*EXERCISE PROMPT:*
Taking the data below, please print only the lines from the line holding "Instruction: Open more" to the line holding "Task: Click the クリア button in search header", inclusive, with pictures omitted.

*Dataset items:*
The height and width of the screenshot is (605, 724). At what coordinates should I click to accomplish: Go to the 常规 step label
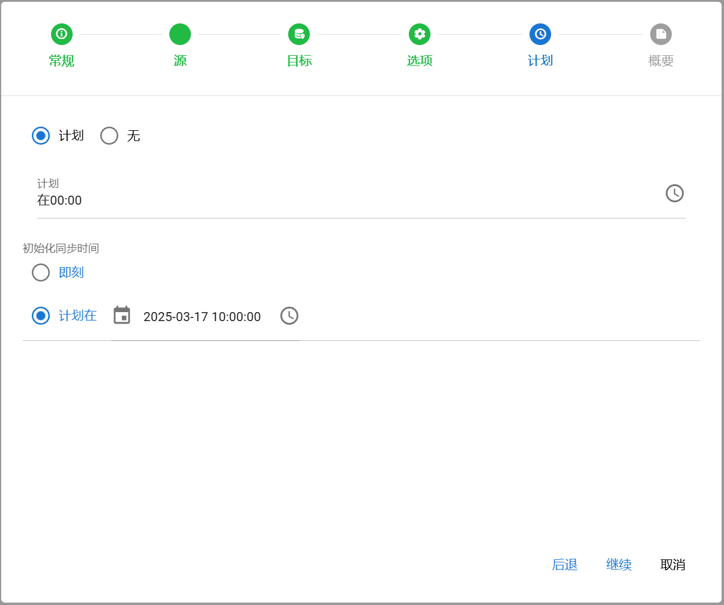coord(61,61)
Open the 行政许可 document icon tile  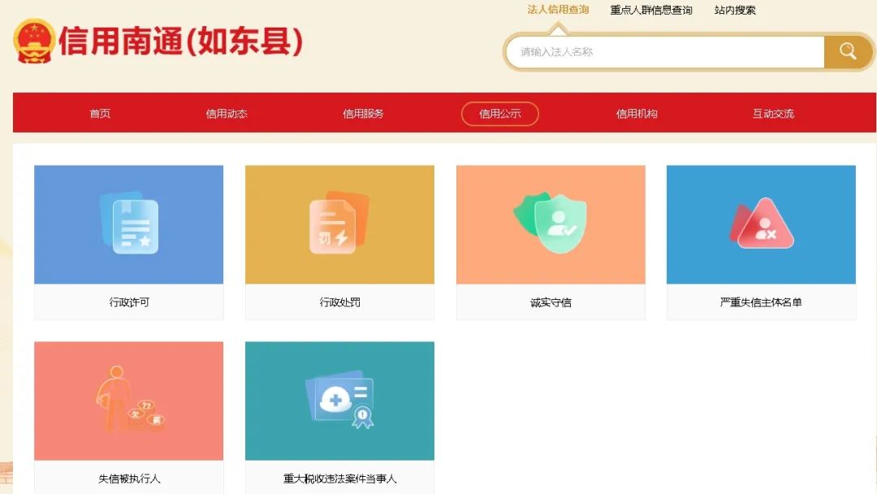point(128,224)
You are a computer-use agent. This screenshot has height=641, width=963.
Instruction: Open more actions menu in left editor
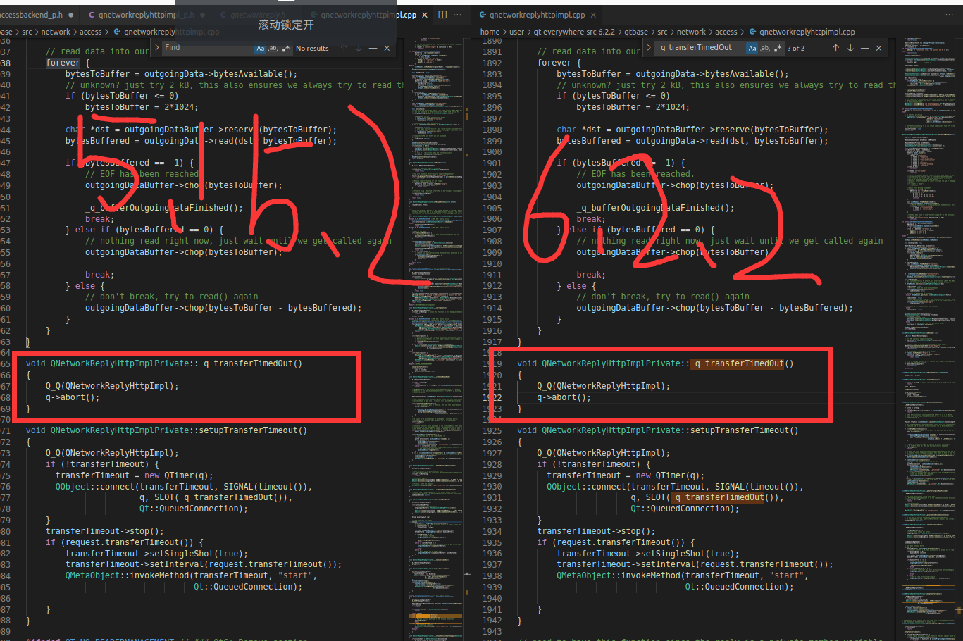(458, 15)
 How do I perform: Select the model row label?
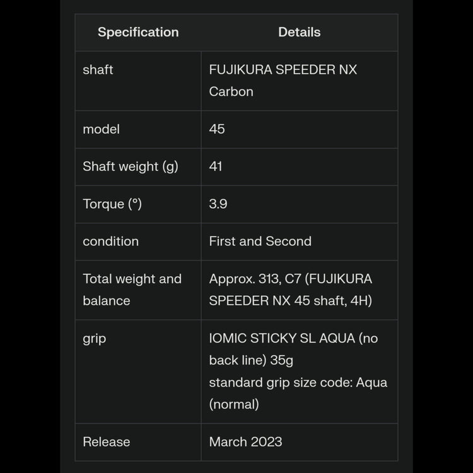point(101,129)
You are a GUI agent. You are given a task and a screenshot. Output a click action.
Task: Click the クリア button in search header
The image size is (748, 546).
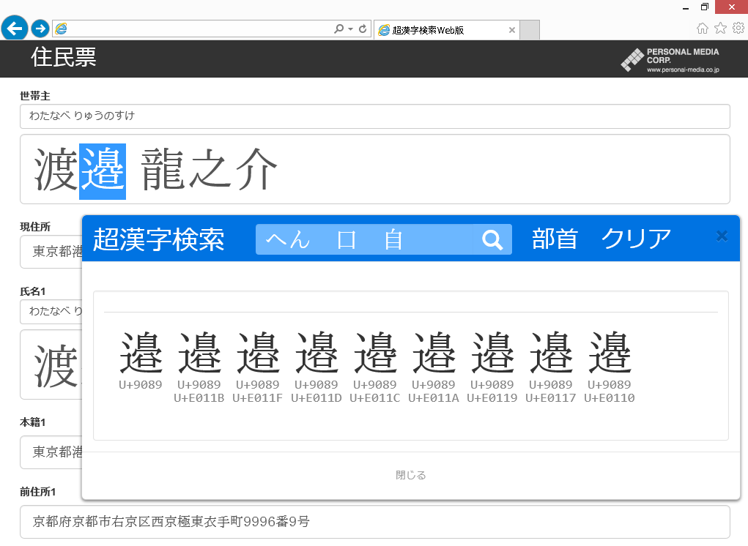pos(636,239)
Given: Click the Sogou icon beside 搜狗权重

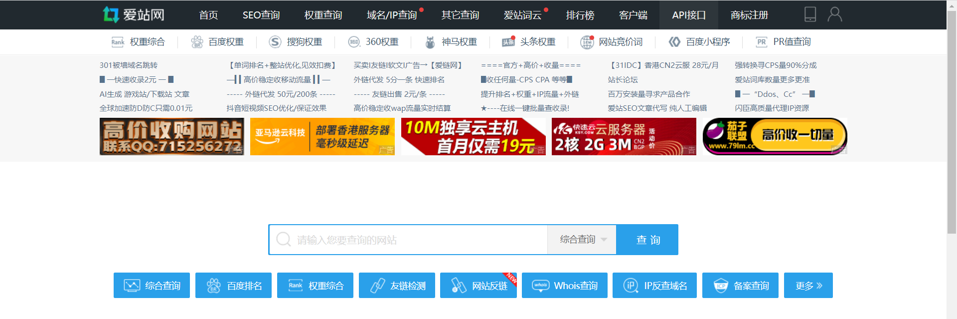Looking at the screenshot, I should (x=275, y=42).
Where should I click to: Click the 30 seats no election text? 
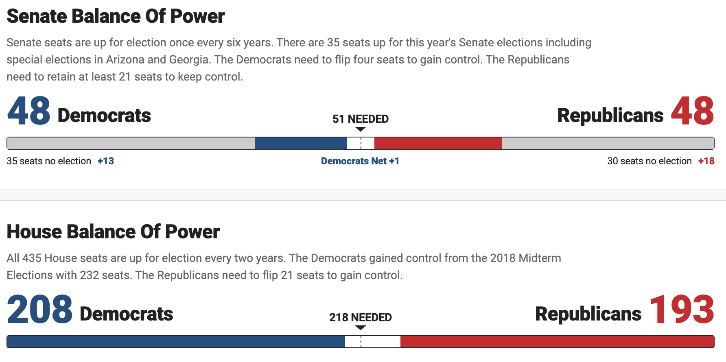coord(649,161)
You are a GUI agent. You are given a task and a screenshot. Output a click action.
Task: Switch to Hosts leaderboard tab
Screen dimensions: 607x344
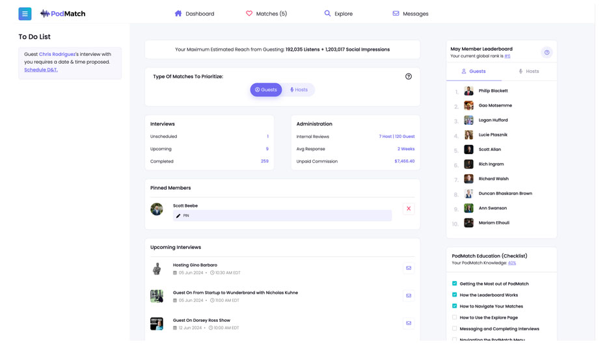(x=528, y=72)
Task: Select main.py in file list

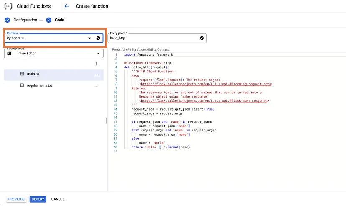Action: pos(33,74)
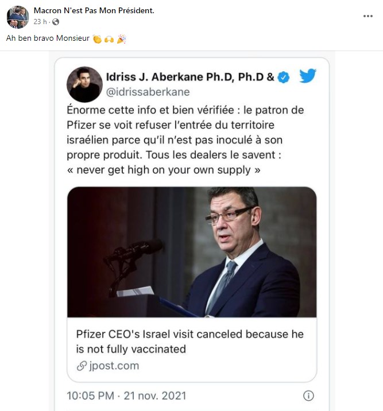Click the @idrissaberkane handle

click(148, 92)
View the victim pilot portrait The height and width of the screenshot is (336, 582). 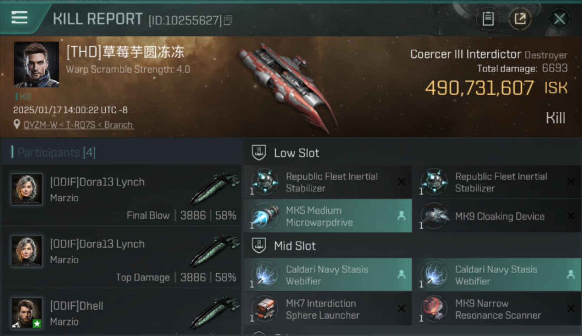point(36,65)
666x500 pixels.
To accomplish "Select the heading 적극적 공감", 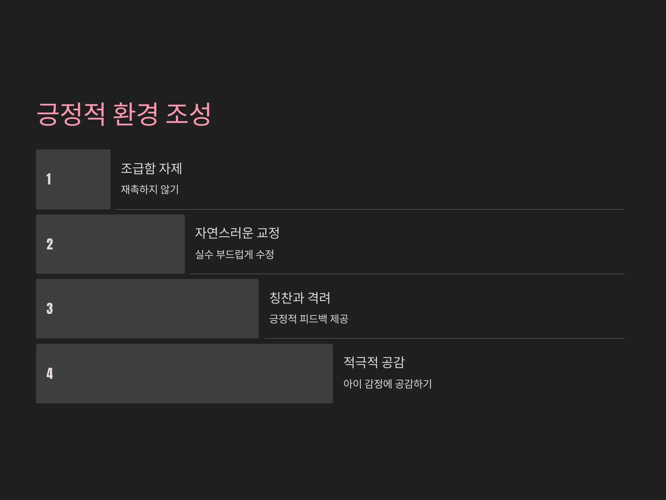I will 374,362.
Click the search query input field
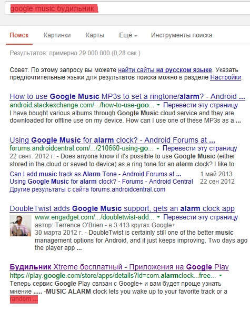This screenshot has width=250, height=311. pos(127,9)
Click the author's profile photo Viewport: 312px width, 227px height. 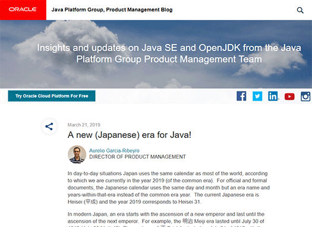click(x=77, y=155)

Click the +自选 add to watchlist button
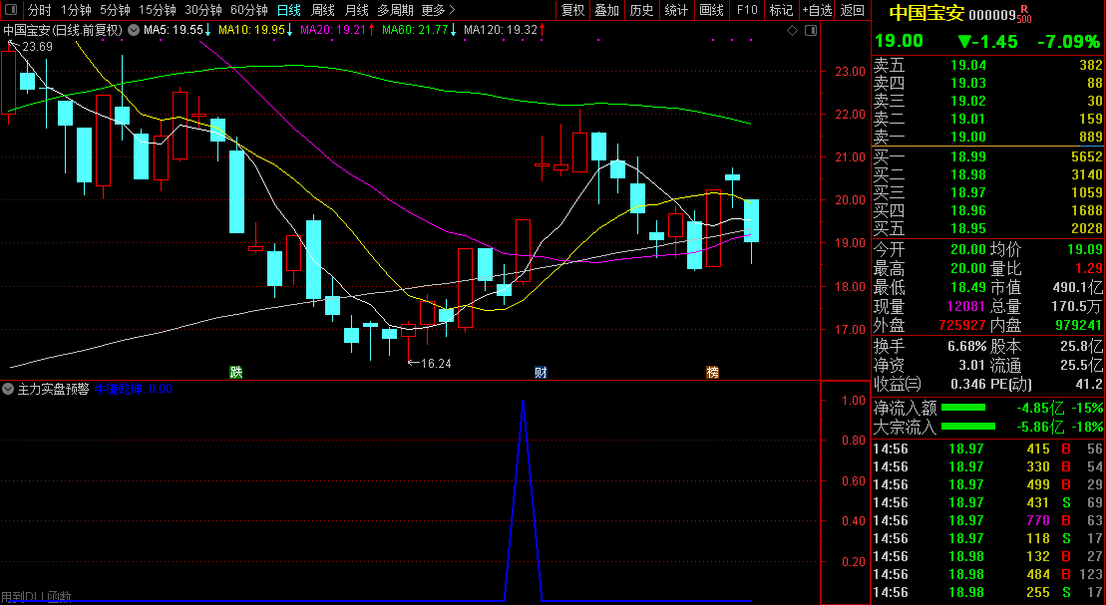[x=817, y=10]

*SOLUTION:*
Instruction: Open more actions menu in left editor
(458, 15)
 How do I perform: Select the model row label?
point(101,129)
You are a GUI agent. You are given a task and a screenshot. Output a click action.
Task: Click the クリア button in search header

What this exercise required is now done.